Pulmonary arteritis can be caused by different diseases. Behçet's disease can involve arteries and veins, both small and large. ANCA-associated vasculitides (i.e., microscopic polyangitis, granulomatosis with polyangitis, and eosinophilic granulomatosis with polyangitis) affect small pulmonary arteries and can cause alveolar hemorrhage. Although the CT findings in the present case suggested hemorrhage from smaller pulmonary arteries, ANCA-associated vasculitides were considered unlikely, as there were no other symptoms or signs suggestive of ANCA-associated vasculitis, such as fever, arthritis, airway disease, lung disease, or kidney disease, and tests for both MPO-ANCA and PR3-ANCA were negative. Takayasu's arteritis affects larger vessels. However, most patients are female, DVT is a rare complication, and in rare cases where only pulmonary arteries are involved and not large systemic arteries, it usually leads to vascular stenosis (5). Our patient not only met the diagnostic criteria for Behçet's disease, but other diseases were also considered unlikely.

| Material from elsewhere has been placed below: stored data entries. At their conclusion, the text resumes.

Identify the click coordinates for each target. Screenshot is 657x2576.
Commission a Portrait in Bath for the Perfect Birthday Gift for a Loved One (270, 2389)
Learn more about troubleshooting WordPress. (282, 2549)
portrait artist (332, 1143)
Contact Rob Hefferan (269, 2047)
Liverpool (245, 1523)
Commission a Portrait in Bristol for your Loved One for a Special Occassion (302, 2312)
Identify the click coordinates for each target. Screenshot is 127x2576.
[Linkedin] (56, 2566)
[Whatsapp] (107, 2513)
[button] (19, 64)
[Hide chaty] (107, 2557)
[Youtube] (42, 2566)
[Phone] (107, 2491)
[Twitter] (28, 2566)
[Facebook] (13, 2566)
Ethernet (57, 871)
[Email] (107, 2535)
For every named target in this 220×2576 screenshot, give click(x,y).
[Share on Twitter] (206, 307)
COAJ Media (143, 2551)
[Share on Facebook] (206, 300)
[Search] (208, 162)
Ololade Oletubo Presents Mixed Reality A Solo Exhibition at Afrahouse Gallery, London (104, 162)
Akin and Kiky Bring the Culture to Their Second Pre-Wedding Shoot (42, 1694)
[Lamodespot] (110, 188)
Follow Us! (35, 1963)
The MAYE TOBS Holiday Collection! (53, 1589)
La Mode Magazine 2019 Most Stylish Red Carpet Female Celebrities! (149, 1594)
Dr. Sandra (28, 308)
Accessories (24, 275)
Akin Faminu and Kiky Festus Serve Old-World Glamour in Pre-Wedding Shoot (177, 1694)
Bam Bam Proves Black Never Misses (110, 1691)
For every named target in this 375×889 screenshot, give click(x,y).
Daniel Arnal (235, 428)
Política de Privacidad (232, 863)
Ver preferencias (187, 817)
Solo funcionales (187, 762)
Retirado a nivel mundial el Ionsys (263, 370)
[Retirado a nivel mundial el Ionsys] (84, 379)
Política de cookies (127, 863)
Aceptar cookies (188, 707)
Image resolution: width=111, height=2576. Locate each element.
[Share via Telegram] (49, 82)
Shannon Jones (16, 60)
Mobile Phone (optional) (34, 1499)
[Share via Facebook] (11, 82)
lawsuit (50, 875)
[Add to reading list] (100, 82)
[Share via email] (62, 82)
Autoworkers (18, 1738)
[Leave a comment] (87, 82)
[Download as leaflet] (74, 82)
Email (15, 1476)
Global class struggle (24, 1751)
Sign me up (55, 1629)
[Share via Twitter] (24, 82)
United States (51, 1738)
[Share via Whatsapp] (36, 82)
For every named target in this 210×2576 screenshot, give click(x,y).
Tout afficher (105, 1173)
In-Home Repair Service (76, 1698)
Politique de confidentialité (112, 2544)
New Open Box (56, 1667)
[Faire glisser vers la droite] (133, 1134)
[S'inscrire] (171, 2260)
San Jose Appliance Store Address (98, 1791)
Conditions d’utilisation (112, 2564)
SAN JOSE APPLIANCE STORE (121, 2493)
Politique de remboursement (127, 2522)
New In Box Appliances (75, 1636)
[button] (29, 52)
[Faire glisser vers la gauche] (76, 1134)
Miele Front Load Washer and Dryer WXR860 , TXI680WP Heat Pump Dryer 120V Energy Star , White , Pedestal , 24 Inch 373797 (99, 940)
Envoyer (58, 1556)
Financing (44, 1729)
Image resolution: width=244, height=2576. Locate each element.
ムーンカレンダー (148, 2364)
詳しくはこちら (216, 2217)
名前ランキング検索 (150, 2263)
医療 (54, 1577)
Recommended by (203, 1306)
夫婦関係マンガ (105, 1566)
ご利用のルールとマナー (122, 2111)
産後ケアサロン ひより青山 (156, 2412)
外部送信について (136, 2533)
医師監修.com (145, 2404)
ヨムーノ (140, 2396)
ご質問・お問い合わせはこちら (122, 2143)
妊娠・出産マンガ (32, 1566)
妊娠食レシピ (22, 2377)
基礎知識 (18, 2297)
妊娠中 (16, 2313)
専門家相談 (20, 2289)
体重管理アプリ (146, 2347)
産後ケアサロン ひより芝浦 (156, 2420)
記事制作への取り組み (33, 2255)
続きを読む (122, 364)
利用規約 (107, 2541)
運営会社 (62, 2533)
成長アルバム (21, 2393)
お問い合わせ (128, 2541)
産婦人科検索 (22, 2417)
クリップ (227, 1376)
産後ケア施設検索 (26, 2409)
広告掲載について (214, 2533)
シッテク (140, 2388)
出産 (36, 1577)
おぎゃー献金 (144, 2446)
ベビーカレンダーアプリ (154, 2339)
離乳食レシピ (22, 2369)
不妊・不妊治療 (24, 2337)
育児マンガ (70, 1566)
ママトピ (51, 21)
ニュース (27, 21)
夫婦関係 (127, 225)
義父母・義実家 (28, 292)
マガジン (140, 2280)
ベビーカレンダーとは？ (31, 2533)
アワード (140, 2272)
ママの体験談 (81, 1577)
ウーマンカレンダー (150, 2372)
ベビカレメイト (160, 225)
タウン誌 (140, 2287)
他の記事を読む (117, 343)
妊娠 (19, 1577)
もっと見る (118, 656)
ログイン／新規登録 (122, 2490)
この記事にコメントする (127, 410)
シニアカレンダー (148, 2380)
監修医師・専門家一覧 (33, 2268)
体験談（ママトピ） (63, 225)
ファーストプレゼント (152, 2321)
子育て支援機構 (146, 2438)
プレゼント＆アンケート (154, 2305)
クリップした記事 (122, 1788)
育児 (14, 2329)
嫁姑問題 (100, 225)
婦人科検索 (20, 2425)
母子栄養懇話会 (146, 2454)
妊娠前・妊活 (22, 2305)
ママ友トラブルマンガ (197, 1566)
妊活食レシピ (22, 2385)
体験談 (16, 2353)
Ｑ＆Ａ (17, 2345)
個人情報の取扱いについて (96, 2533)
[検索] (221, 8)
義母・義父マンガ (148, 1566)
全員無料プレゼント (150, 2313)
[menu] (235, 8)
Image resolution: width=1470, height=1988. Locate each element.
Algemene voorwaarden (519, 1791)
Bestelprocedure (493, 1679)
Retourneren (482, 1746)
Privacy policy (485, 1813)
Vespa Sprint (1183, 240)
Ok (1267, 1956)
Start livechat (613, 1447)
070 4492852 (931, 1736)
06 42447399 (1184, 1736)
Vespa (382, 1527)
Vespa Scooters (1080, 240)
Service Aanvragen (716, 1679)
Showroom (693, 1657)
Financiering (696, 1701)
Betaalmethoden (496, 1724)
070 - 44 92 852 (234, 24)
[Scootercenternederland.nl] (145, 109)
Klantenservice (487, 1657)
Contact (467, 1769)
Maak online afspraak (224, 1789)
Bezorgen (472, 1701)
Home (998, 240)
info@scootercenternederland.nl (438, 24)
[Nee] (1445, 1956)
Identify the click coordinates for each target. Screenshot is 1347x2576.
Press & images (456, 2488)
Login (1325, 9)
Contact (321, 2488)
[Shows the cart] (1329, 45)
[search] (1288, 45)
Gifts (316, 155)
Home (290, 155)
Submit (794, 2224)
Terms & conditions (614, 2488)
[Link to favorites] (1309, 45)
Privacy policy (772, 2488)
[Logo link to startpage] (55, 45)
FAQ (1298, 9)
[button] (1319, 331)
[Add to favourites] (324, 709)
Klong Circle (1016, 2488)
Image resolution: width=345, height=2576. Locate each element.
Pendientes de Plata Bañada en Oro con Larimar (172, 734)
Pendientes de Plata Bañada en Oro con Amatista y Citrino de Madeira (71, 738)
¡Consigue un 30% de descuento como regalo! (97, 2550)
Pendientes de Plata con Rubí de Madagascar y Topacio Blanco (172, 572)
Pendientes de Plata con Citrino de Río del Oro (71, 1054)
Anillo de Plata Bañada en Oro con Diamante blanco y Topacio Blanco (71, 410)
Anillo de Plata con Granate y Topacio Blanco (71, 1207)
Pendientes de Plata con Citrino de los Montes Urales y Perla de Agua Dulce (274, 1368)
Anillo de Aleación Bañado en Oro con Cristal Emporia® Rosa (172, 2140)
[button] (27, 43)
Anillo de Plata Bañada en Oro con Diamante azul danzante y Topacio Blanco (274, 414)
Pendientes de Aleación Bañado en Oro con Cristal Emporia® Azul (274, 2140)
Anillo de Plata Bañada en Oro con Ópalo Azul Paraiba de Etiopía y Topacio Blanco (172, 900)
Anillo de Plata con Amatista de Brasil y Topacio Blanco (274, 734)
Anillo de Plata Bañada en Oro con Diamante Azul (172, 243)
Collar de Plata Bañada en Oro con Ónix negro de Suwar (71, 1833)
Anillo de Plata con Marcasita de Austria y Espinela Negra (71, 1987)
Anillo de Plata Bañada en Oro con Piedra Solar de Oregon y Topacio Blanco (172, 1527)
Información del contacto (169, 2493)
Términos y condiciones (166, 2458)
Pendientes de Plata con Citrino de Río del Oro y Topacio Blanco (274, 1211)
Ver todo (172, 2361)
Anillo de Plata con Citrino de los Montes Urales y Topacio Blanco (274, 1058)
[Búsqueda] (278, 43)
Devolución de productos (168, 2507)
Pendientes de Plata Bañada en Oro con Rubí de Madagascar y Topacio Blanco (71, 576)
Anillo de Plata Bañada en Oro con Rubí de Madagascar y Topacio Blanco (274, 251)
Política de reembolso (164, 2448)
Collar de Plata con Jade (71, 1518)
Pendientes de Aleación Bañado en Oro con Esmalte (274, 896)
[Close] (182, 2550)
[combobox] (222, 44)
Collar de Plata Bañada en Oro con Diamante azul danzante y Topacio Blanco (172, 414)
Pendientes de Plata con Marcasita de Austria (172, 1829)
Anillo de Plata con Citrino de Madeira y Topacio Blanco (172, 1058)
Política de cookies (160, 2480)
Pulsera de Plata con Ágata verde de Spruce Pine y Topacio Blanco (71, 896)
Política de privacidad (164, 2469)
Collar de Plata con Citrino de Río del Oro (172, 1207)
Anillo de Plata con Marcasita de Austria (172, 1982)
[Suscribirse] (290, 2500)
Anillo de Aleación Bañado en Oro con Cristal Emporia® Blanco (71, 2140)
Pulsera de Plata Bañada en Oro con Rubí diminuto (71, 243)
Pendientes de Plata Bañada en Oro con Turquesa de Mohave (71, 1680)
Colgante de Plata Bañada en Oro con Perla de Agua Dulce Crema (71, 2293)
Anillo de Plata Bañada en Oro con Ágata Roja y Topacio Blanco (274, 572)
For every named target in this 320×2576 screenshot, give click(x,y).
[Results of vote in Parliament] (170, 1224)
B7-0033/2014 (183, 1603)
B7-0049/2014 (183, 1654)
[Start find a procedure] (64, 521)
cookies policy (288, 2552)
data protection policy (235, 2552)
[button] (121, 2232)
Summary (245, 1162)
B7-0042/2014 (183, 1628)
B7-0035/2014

No optimal treatment for pulmonary artery aneurysms caused by Behçet's disease has yet been developed. Hamuryudan et al. reported in a case series of 26 patients that intravenous pulses of corticosteroids and cyclophosphamide followed by long-term oral corticosteroids with oral cyclophosphamide or azathioprine improved 5-year survival, from approximately 40% to 80% (6). As such, the European League Against Rheumatism currently recommends the use of immunosuppressive agents such as corticosteroids, cyclophosphamide, and azathioprine for treating major vessel diseases. Anti-coagulant therapy is not recommended for treatment of DVT and/or pulmonary artery thrombosis due to the increased risk of fatal hemoptysis in these cases. Surgery is also discouraged unless performed in an emergency setting, due to the high risk of complications and recurrence (7). We decided to administer intravenous pulses of corticosteroids and cyclophosphamide followed by oral corticosteroids and azathioprine, which resulted in resolution of the pulmonary artery aneurysms.

The development of pulmonary artery aneurysms in the present case led to a diagnosis of Behçet's disease, and the aneurysms were successfully resolved with immunosuppressive therapy.